Splid-Kvelertak

Splid – Kvelertak

Tras el lanzamiento de un congelado y descafeinado Nattesferd en 2016, que nos provocó un terrible sentimiento de inseguridad respecto a lo que estábamos escuchando (especialmente entre aquellos que llevamos siguiendo a los noruegos desde 2010), Kvelertak han tenido tiempo de dar unas cuantas vueltas y renovarse.

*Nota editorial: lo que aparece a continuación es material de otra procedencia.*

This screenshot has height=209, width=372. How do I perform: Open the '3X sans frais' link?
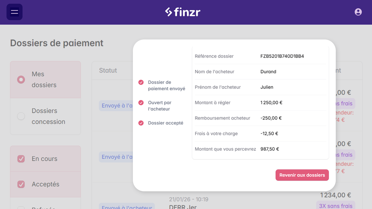[336, 206]
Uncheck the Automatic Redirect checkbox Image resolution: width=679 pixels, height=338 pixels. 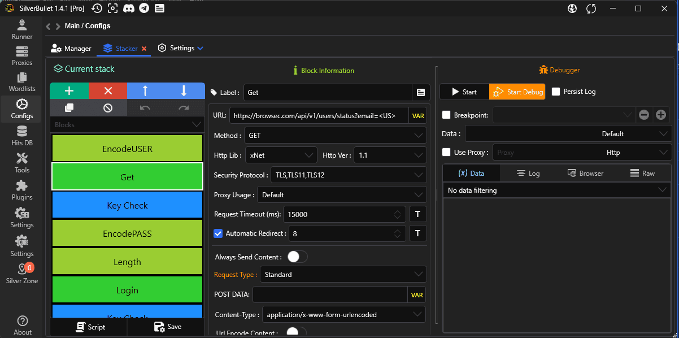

Incluyendo ahora a Ivar Nikolaisen al frente de la banda y a Håvard Takle Ohr a la batería, hemos encontrado con Splid un soplo de aire fresco. ¡Y menudo soplo!
Si bien lo primero que llama la atención es la pérdida de reminiscencias (no en todo el álbum pero sí en gran parte del mismo) de black metal, en seguida nos vamos a dar cuenta de que está compensado, de sobra, con nuestro aglomerado favorito de sonidos metálicos, distorsionados, densos, contundentes, ritmos de lo más pegadizo y por supuesto, con actitud. Mucha actitud. También podemos diferenciarlo claramente de sus obras anteriores por un sonido mucho más pulido y equilibrado: para la persona detrás de estas líneas es su mejor sonido hasta la fecha.

Desde el primer tema Rogaland nos van introduciendo poco a poco en esa atmósfera tan rage-friendly característica de los de Stavanger. A medida que el disco va avanzando podemos disfrutar otras canciones como la blackeada Necrosoft, el rock and roll sucio de Bråtebrann, los toques psicodélicos de Delirium tremens o las increíbles colaboraciones con el siempre a punto Troy Sanders de Mastodon en su single Crack of Doom o Nate Newton de Converge en Discord.

En este punto, ya te habrás dado cuenta de que muy probablemente hayas dado un par de saltos, te estén doliendo un poco las cervicales de mover la cabeza y, ¿por qué no? que también hayas ganado enemistades entre tus vecinos por pegar unas cuantas voces. Y que no te extrañe, porque las canciones te invitan a ello y la banda lo sabe. Si además sumamos otras como Uglas Hegemoni o el tema final Ved bredden av Nihil, el black and roll está servido y tú no dejarás de pensar en todos los empujones que vas a dar en la sala de conciertos cuando por fin se pueda.

“Born with a lack of PMA I got judgement day in my DNA!”

Esto es lo que despierta Splid: un álbum que nos asegura Kvelertak para rato, importantes y bienvenidos nuevos seguidores, y que también evoca recuerdos de ambientes cerrados y ruidosos, de quedarse afónico con los amigos, de despertarse al día siguiente con las rodillas y el cuello hechos polvo pero no tanto como para no querer repetir.
El cambio de dirección de Kvelertak les ha aportado un dinamismo que, si lo mantienen, les garantizará muchos, muchos éxitos.